Las tribulaciones en nuestro mundo bandístico no cesan. Tras un certamen jugoso en noticias y especulaciones, llegan nuevos ecos de la sana rivalidad entre bandas. Más allá de los premios, más allá de los juicios, más allá de lo de siempre, ¿no es triste que cada vez hablemos menos de música?
El último acontecimiento tuvo lugar en el celebrado Mano a Mano. Un acontecimiento de interés mundial donde dos grandísimas bandas compiten por un impacto emocional sin parangón. Pero este año ha sido diferente. Este año más que nunca, la música ha pasado a un segundo plano.

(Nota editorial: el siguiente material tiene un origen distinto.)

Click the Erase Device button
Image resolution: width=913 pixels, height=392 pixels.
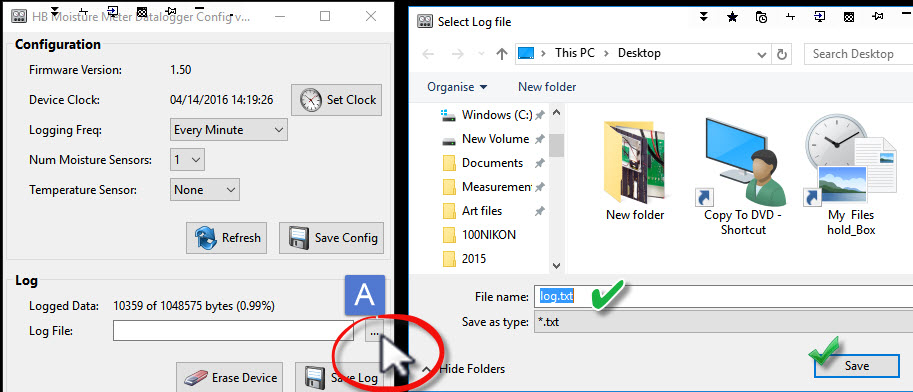click(x=230, y=377)

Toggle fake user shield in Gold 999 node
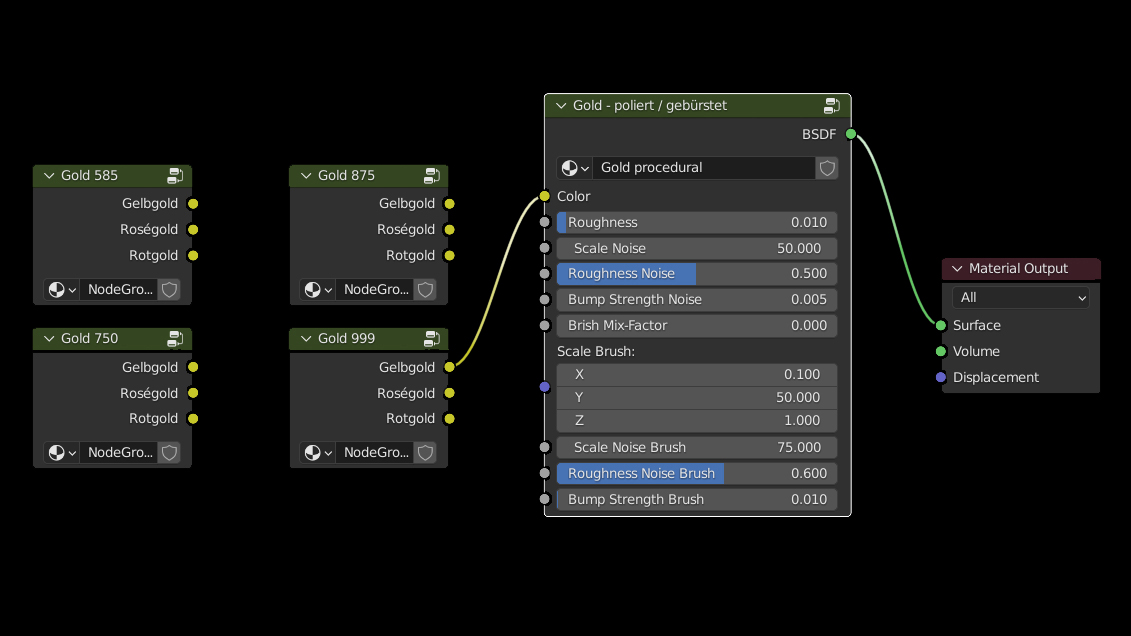point(425,453)
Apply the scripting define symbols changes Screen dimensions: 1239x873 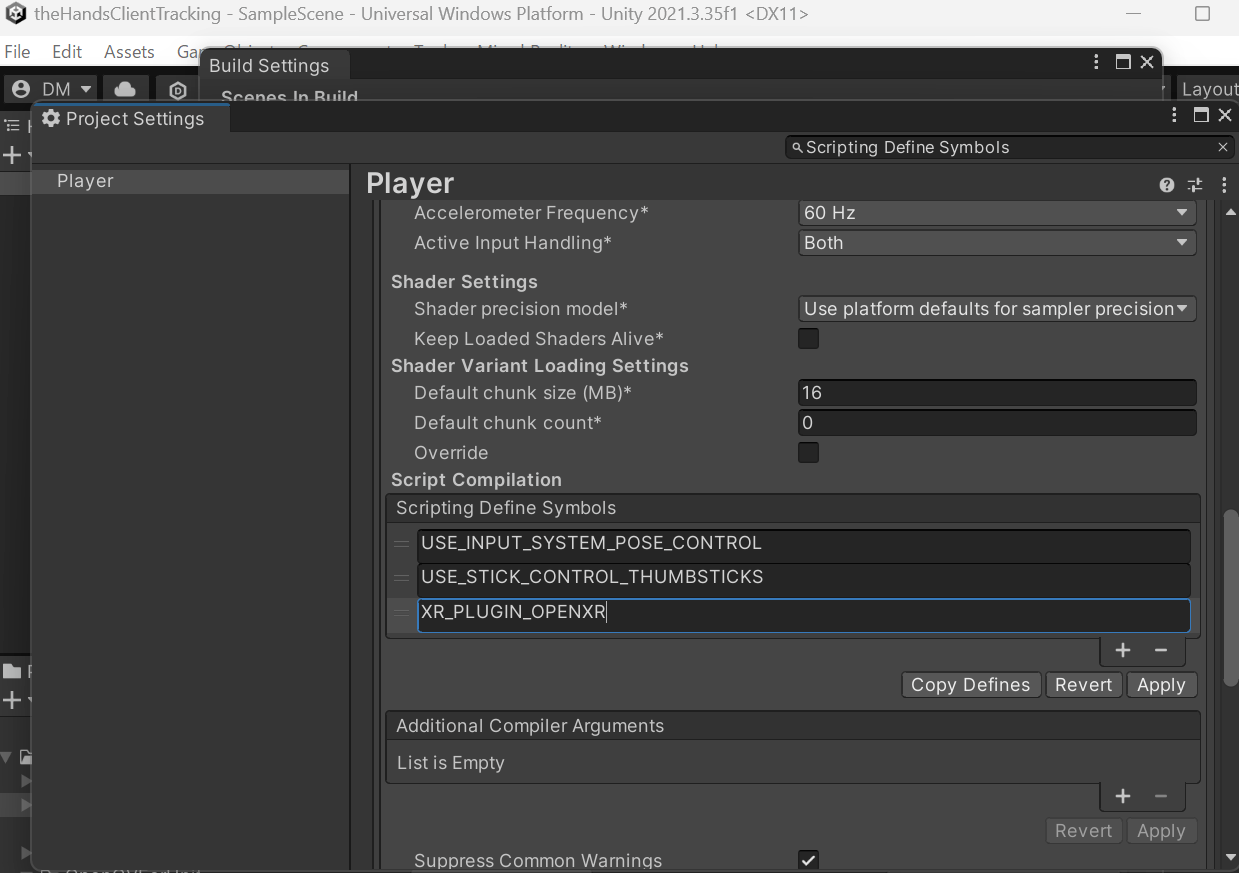(x=1161, y=684)

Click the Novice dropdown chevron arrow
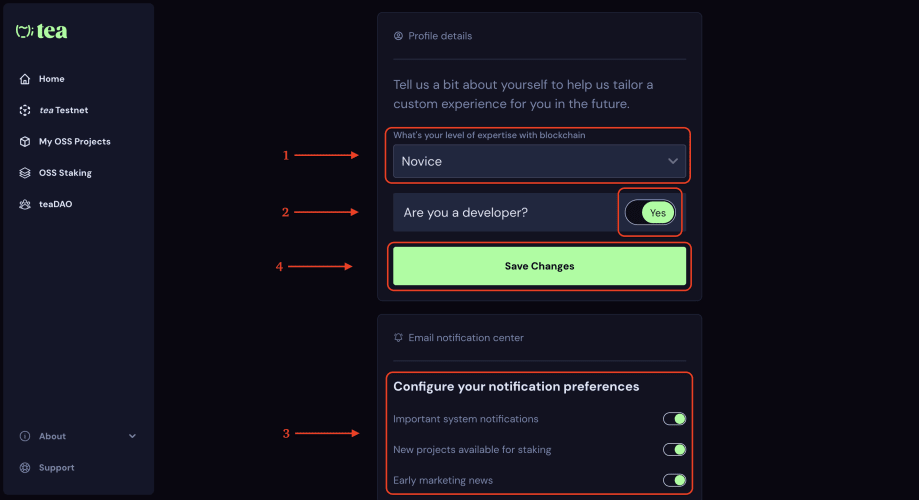point(673,161)
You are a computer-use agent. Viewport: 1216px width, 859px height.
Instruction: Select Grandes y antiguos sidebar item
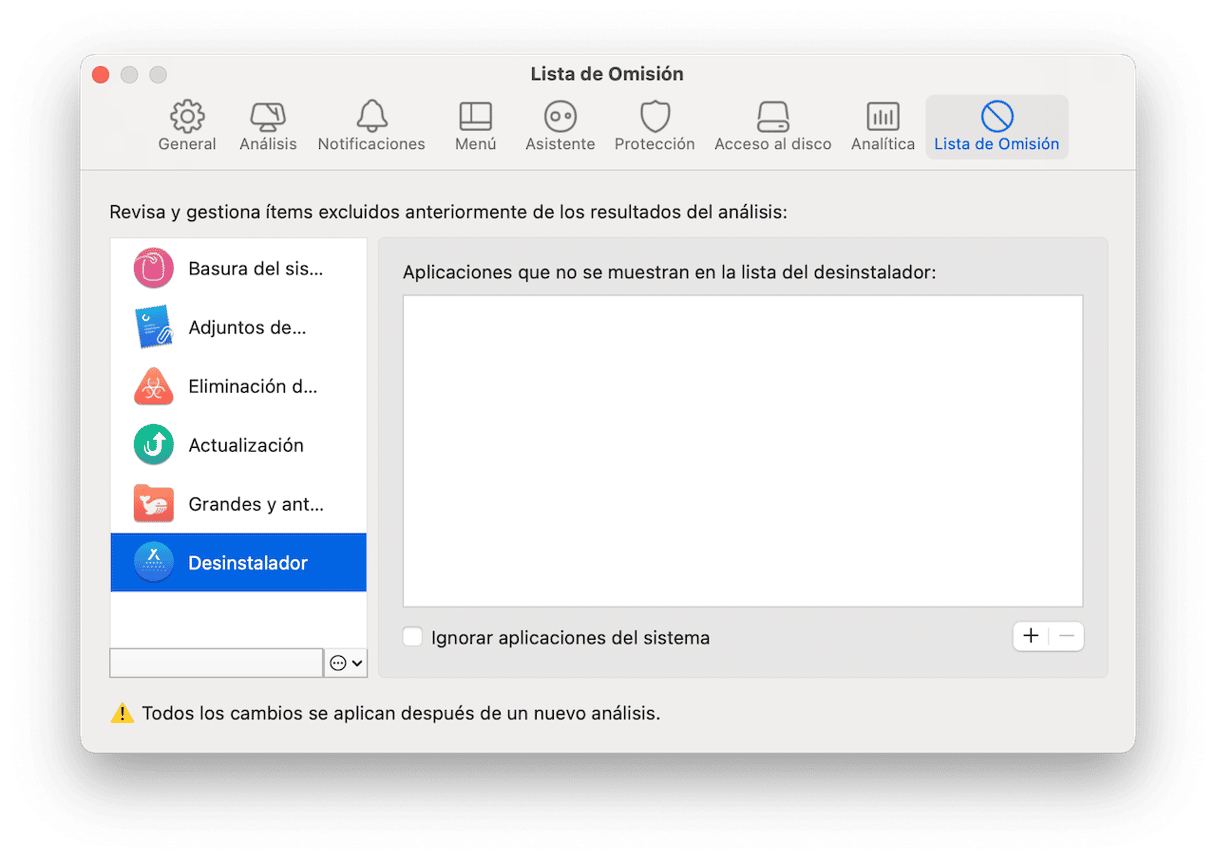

La polémica ha saltado a la palestra tras las declaraciones del gran compositor Johan de Meij quien, como todos los compositores, se debe a que hay bandas que aprecian su talento. Del mismo modo que un director no es nadie sin una banda (el músico
puede tocar sin su concurso y, en ocasiones, con mayores prestaciones interpretativas), tampoco lo es un compositor sin una banda que interprete su música.
Admito desconocer al detalle las normas internas del Mano a Mano pero sí hay algo que me ha llamado poderosamente la atención más allá de las explicaciones, posiciones y reflexiones de uno u otro lado. El insulto de un ilustre compositor a un directivo. Cualquier conato de razón se pierde si el miedo, es decir, la ausencia de amor, conlleva la descalificación.
Sin considerar las reacciones de las partes, sin considerar la defensa de las posiciones, aceptando y comprendiendo tanto las reacciones viscerales como las más sensatas, siento pena por el silencio tanto de los directores como de los compositores de referencia, aquellos que dictan los designios de nuestras bandas. Siento, además, lástima por las nuevas generaciones de músicos que ven en los profesionales de hoy miedo y distancia, falta de compromiso y cobardía. Siento preocupación por que el síntoma de la decadencia moral de
nuestras bandas lo dirija el silencio. Tacet, ancora che morendo.